Metal–organic frameworks (MOFs), particularly two-dimensional (2D) MOFs, have attracted growing interest due to their tunable architectures, ultrahigh surface areas (≈1000–7000 m² g⁻¹), and multifunctional properties. This review provides a comprehensive assessment of MOF synthesis, stability, properties, and applications, with a strong emphasis on 2D MOFs and thin-film architectures. Quantitative comparisons show that 2D MOFs offer enhanced accessible active sites and faster mass/charge transport than conventional 3D MOFs, while electrochemical deposition enables uniform MOF films with controllable thicknesses as low as 1–5 nm, significantly thinner than solvothermally grown films (>10–50 nm). Electrochemical methods further reduce fabrication time from days to minutes–hours and improve film adhesion on diverse conductive substrates.
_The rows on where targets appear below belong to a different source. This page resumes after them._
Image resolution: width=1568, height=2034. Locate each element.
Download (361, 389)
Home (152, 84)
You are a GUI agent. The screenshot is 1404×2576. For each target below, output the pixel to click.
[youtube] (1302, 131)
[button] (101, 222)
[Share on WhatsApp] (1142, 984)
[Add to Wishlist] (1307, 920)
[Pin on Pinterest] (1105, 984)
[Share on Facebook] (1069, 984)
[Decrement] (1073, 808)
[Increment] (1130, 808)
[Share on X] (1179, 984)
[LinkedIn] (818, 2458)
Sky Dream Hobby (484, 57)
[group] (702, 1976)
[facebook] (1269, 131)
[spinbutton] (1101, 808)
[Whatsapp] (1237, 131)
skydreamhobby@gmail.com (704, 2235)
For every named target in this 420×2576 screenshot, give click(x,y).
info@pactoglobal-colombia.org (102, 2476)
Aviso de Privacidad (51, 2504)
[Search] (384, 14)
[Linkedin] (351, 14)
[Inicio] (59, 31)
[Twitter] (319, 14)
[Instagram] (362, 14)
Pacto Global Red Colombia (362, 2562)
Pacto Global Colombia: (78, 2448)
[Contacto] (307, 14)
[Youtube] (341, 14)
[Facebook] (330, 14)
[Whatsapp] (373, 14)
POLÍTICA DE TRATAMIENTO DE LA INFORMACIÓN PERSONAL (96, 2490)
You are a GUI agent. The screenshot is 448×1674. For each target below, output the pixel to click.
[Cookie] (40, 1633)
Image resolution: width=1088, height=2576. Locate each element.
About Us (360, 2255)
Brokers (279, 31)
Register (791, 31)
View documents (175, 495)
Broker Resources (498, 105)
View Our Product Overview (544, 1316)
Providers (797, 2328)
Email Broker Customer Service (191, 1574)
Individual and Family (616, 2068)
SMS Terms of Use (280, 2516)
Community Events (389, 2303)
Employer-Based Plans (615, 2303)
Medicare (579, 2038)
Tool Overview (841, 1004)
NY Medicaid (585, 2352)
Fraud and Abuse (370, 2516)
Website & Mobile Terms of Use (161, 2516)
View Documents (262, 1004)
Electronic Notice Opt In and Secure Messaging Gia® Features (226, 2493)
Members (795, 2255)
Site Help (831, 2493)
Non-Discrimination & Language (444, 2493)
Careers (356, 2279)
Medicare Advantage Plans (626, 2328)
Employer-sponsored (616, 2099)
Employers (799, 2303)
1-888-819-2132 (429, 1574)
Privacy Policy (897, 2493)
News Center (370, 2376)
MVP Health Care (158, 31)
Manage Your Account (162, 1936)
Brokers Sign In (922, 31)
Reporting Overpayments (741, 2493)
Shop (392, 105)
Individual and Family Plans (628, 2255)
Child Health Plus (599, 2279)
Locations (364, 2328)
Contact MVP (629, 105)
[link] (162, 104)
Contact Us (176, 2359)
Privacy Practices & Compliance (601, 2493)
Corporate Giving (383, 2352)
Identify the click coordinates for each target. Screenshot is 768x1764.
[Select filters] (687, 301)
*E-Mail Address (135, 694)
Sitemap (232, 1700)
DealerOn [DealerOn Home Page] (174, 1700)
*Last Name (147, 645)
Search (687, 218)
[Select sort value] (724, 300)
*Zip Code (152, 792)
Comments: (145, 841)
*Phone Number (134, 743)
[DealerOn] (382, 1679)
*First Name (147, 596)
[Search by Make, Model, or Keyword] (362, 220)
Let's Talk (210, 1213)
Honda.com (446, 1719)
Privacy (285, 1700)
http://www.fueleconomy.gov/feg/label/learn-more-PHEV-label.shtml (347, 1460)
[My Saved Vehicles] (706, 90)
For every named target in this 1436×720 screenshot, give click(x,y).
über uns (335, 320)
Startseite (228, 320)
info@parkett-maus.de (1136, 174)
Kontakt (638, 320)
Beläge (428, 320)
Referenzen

Stability trends are critically analyzed, demonstrating that high-valent metal MOFs (e.g., Zr⁴⁺-, Cr³⁺-, and Al³⁺-based frameworks) maintain crystallinity and porosity over wide pH ranges (≈1–12) and temperatures exceeding 300 °C, outperforming many low-valent analogues. Application-level metrics reveal adsorption capacities approaching ∼1000 mg g⁻¹, proton conductivities up to 10⁻² S cm⁻¹, and enhanced chemiresistive sensing responses enabled by ultrathin films. The novelty of this review lies in quantitatively correlating synthesis routes, especially electrochemical deposition, with stability and device-relevant performance metrics. By integrating fabrication strategies, stability design principles, and functional benchmarking, this work provides a unified framework for developing robust and scalable MOFs for next-generation sensing, catalysis, separation, energy, and biomedical applications.